IOWA CITY, Iowa -- A piercing fire alarm shrieked through Carver-Hawkeye Arena following Iowa’s 71-57 win over Northwestern.
Inside the building’s lower tunnel, both the Wildcats and Hawkeyes scurried out as the building was evacuated. Alex Olah, who suffered a possible concussion in the second half, was clearly disturbed as the loud alarm and flashing lights occupied the exits. Helped by a team doctor, Jared Swopshire left the arena walking with crutches to support a right-leg injury. The security staff ushered out all remaining to the exits.
As Coach Bill Carmody cleared the building, with the brash alarm sounding, he could only shake his head. When it rains, it pours.
It was billed as Northwestern’s last gasp for a promising season.

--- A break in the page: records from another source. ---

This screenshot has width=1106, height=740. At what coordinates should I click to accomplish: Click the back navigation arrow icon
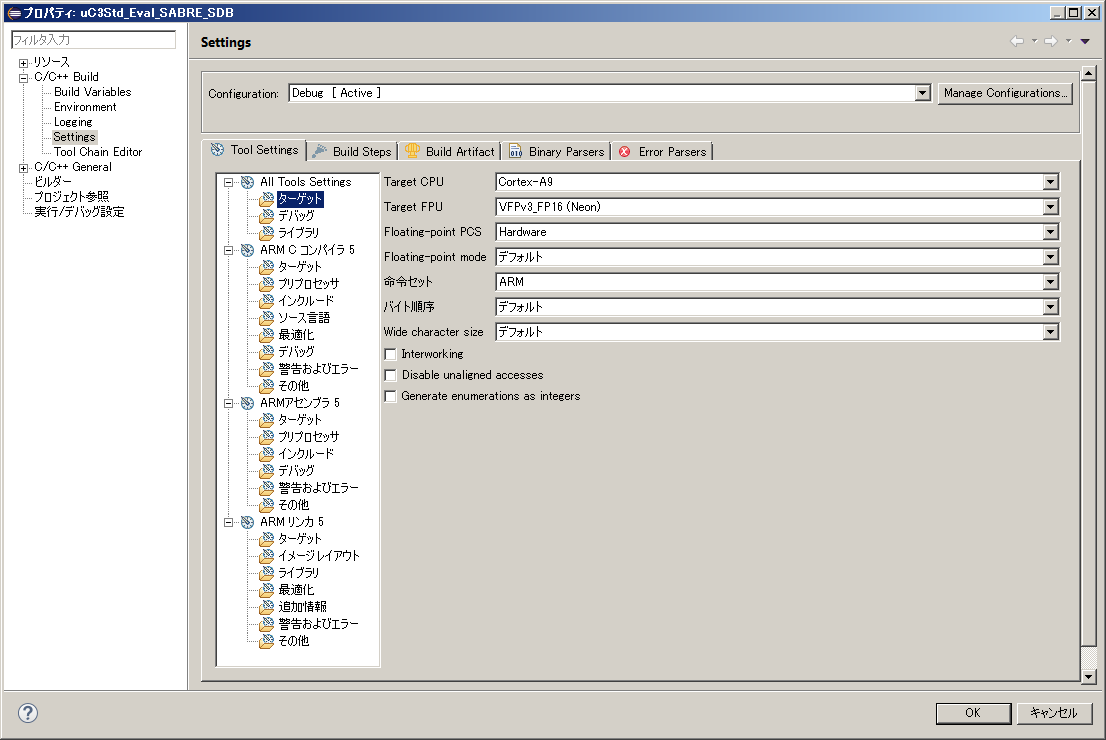(1017, 41)
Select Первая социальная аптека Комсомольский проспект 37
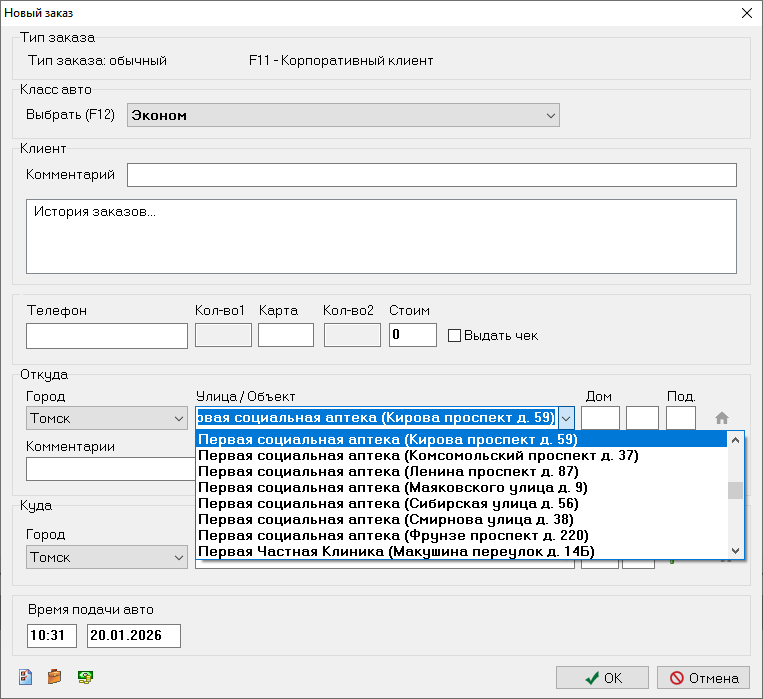Screen dimensions: 763x699 418,456
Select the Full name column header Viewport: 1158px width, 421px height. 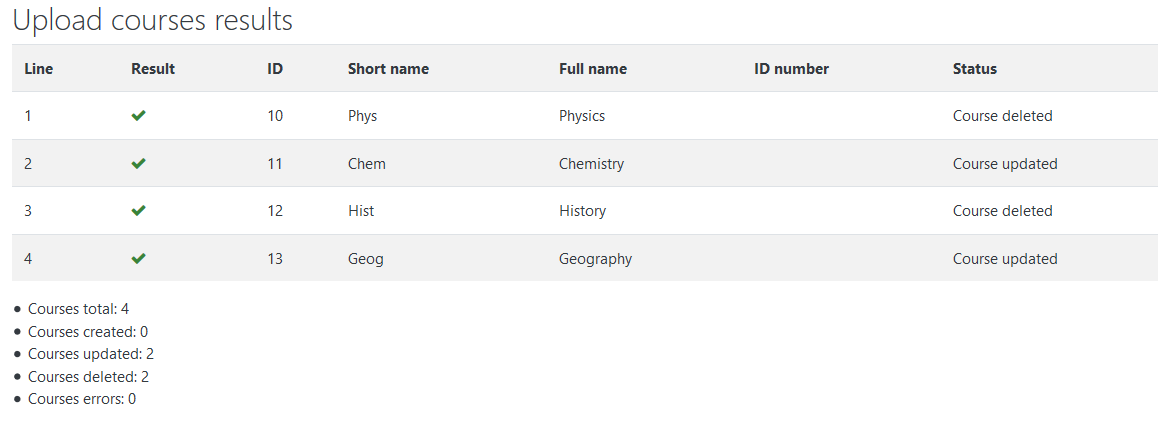tap(593, 69)
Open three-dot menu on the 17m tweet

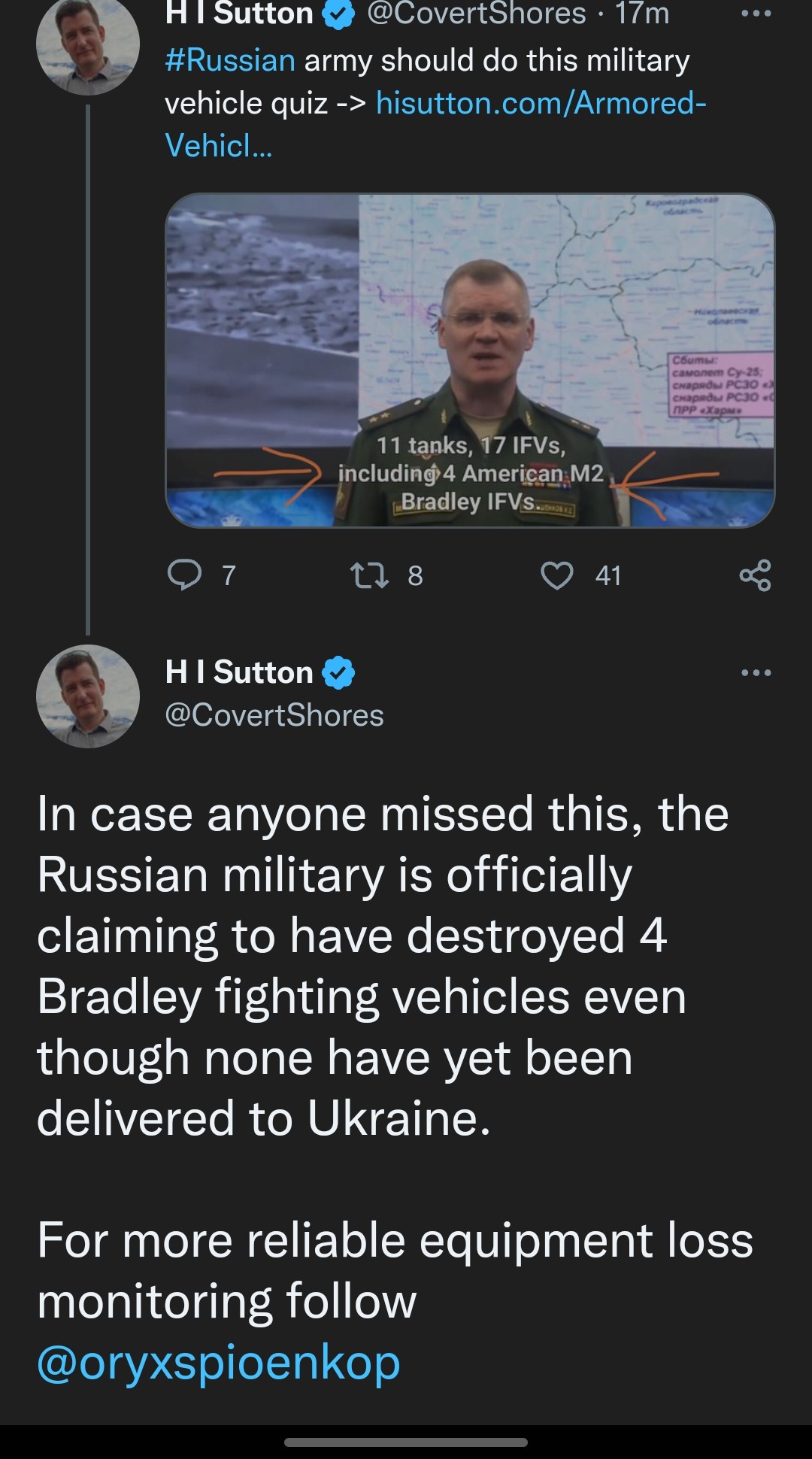point(756,14)
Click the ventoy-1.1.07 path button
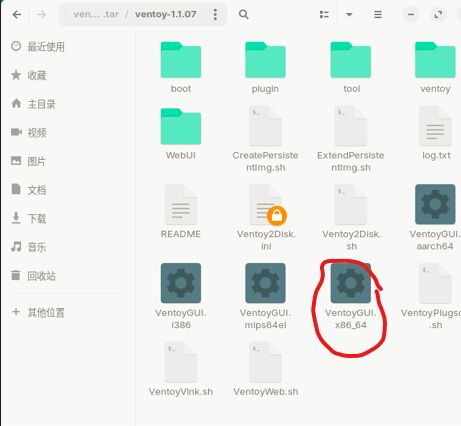 click(x=165, y=14)
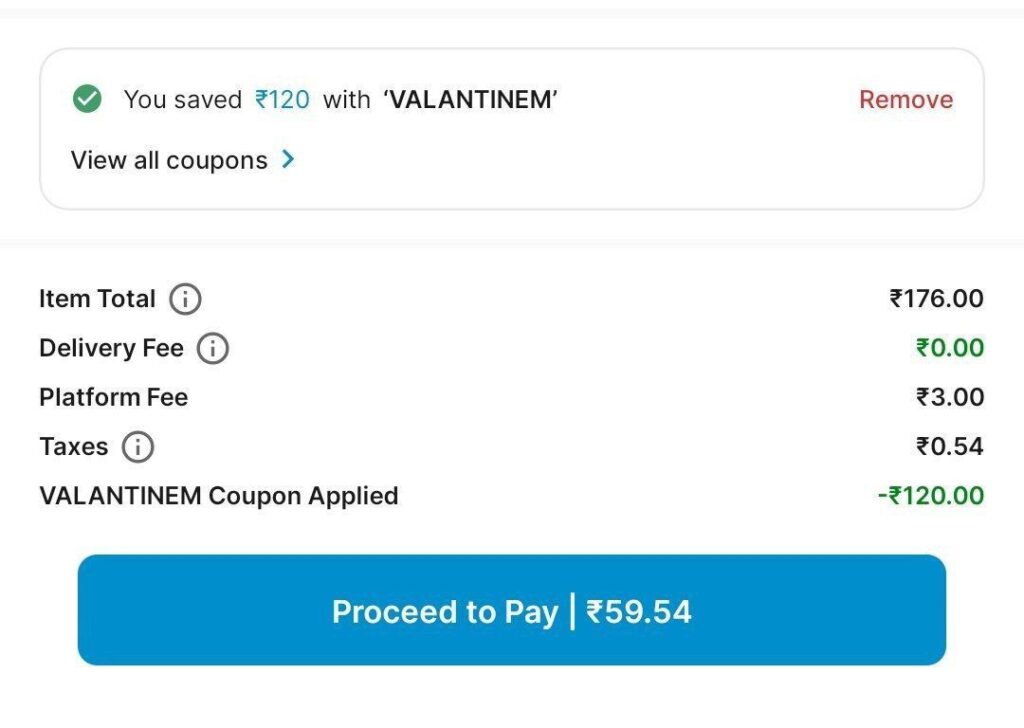This screenshot has height=728, width=1024.
Task: Click the ₹0.54 taxes amount
Action: tap(949, 446)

It entered Iowa City with a 4-6 record and eyed a key road victory. The score was 40-38 with 12 minutes remaining when it all fell apart.
Jared Swopshire hit the floor hard, lying underneath the hoops holding his right leg. He was helped off the court and would not return to action. In fact, he was unable to apply any pressure on it. Northwestern was forced to battle the upstart Hawkeyes without its starting frontcourt. Iowa would finish the game on a 31-17 run.

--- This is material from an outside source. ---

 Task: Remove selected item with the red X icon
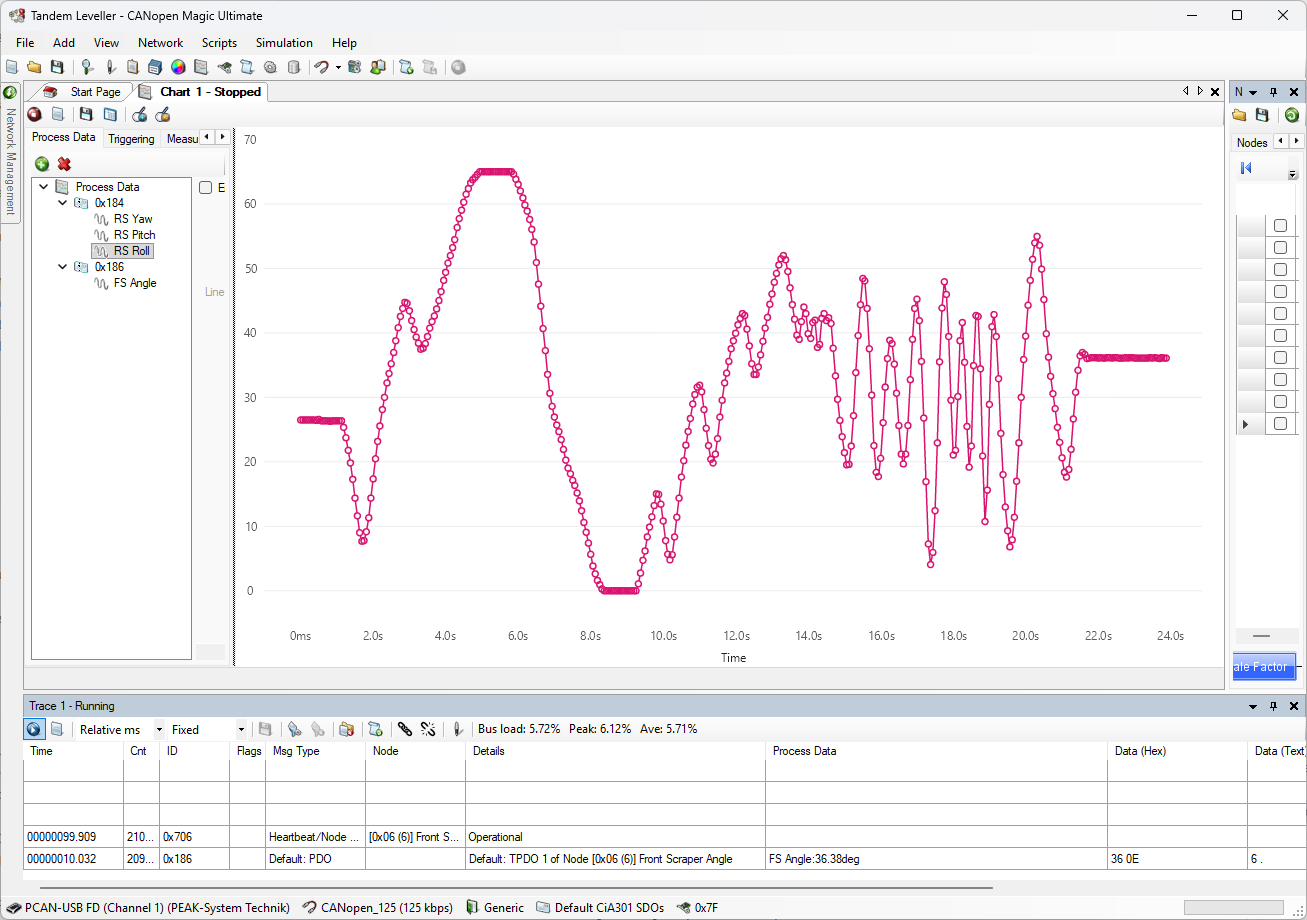[64, 164]
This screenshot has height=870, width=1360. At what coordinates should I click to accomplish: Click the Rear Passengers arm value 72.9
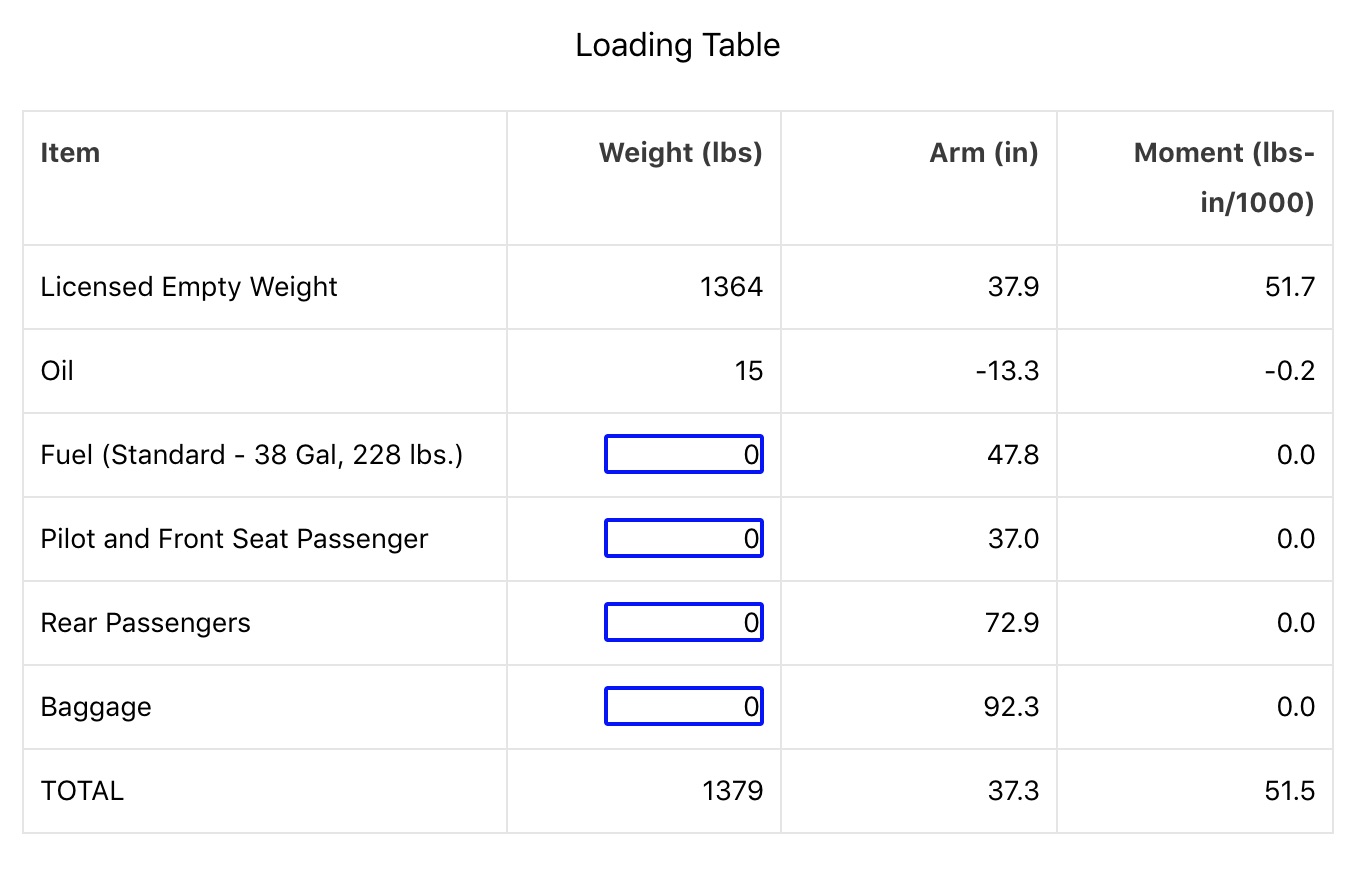(x=1012, y=623)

“It just got away from us,” said senior guard Reggie Hearn, who led the Wildcats with 13 points. He has been there before this season.

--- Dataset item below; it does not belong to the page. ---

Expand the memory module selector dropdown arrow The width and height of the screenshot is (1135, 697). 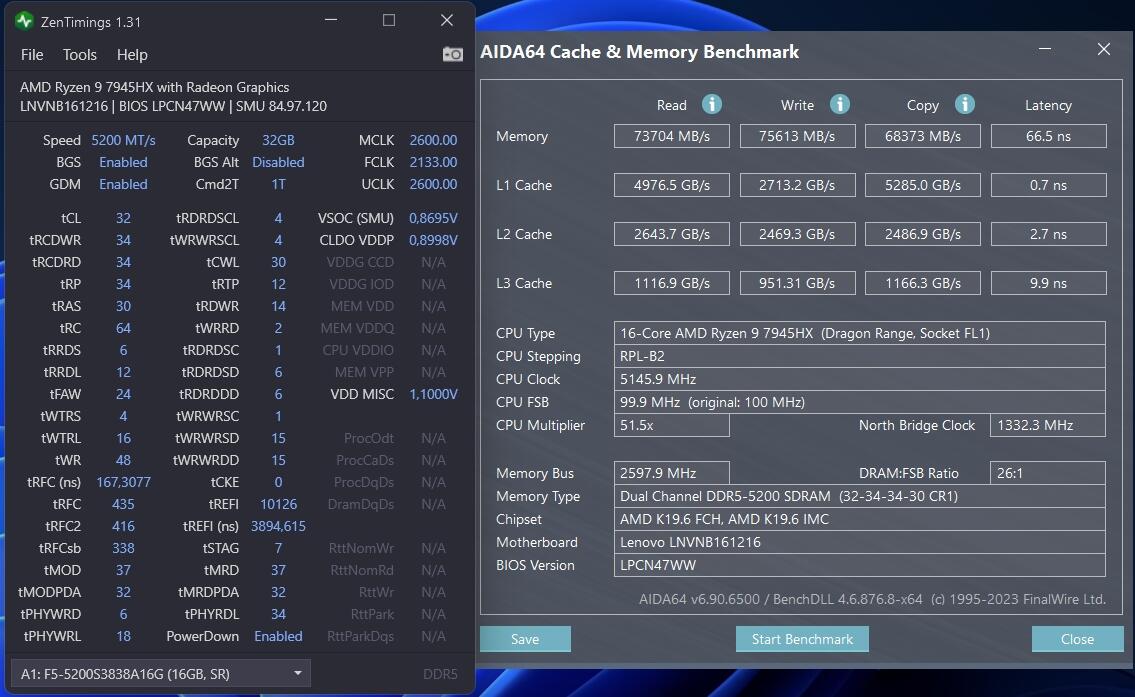298,673
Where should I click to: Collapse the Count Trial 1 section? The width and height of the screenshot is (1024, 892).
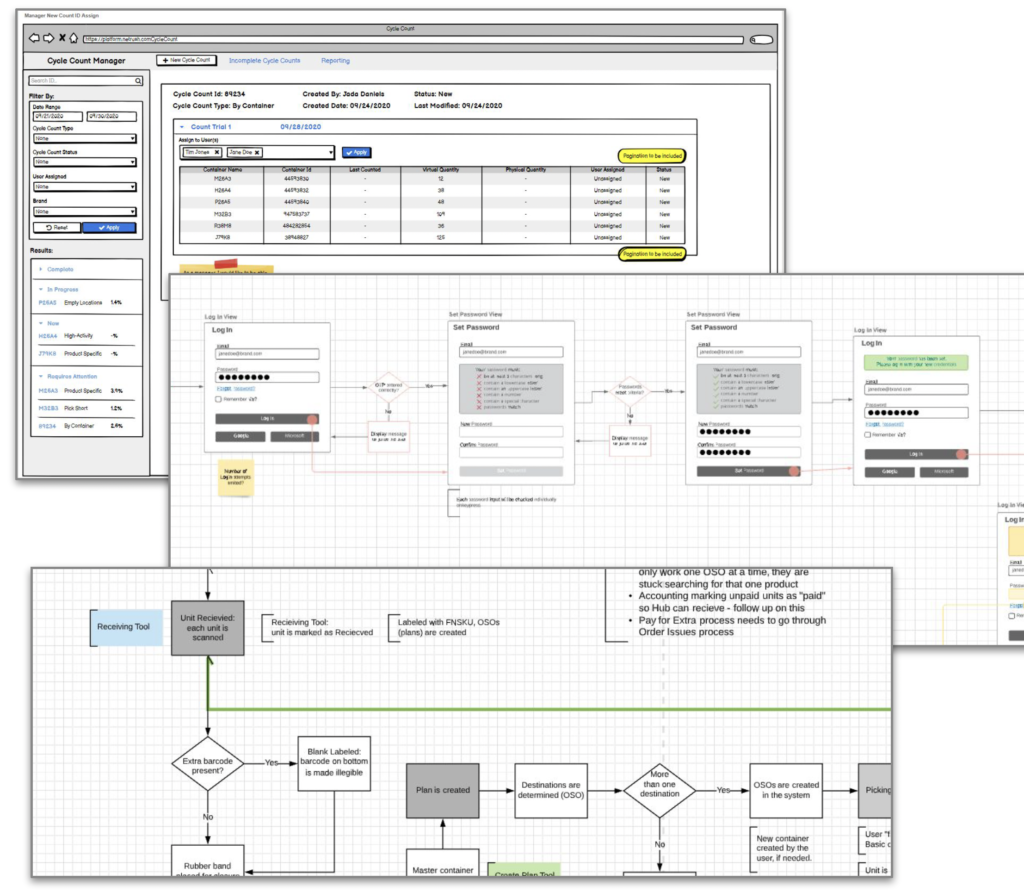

Hearn will never be one for making excuses, and isn’t going to start 24 games into the season. He would never admit the Wildcats just didn’t have a chance without their two starters.
Carmody tried the smaller lineup featuring Kale Abrahamson, but the Iowa native compiled just eight points. He ran out the seldom-used Nikola Cerina, but sat him down after just three minutes. He tried to set up three-point shots and switched to the 1-3-1 zone defense, but Iowa’s Fran McCaffery was ready to counter.
There was nothing they could do.
Most pundits, me included, wrote off Northwestern’s hope when Drew Crawford had season-ending shoulder surgery, joining the suspended Jershon Cobb on the sidelines. Yet, the resilient Wildcats kept bouncing back.
First, a road upset of No. 22 Illinois inspired hope, then a triumph over 12th-ranked Minnesota built positive vibes. After two miserable losses, NU earned a needed win over Purdue, keeping its postseason dreams on life support. But the plug was pulled on Saturday.
It was a bad day that serves as a microcosm for the season. Injuries and shooting woes hampered its final chance. There was nothing more those Wildcats still standing could do.
“It’s tough for team morale,” senior guard Alex Marcotullio admitted. “But we have to stay up,”
Leaving the locker room to the shrilling alarm, with a four-hour bus ride ahead, the Wildcats hung their heads—by far the lowest all season. An important chance was lost, and likely, too, is their remaining hope.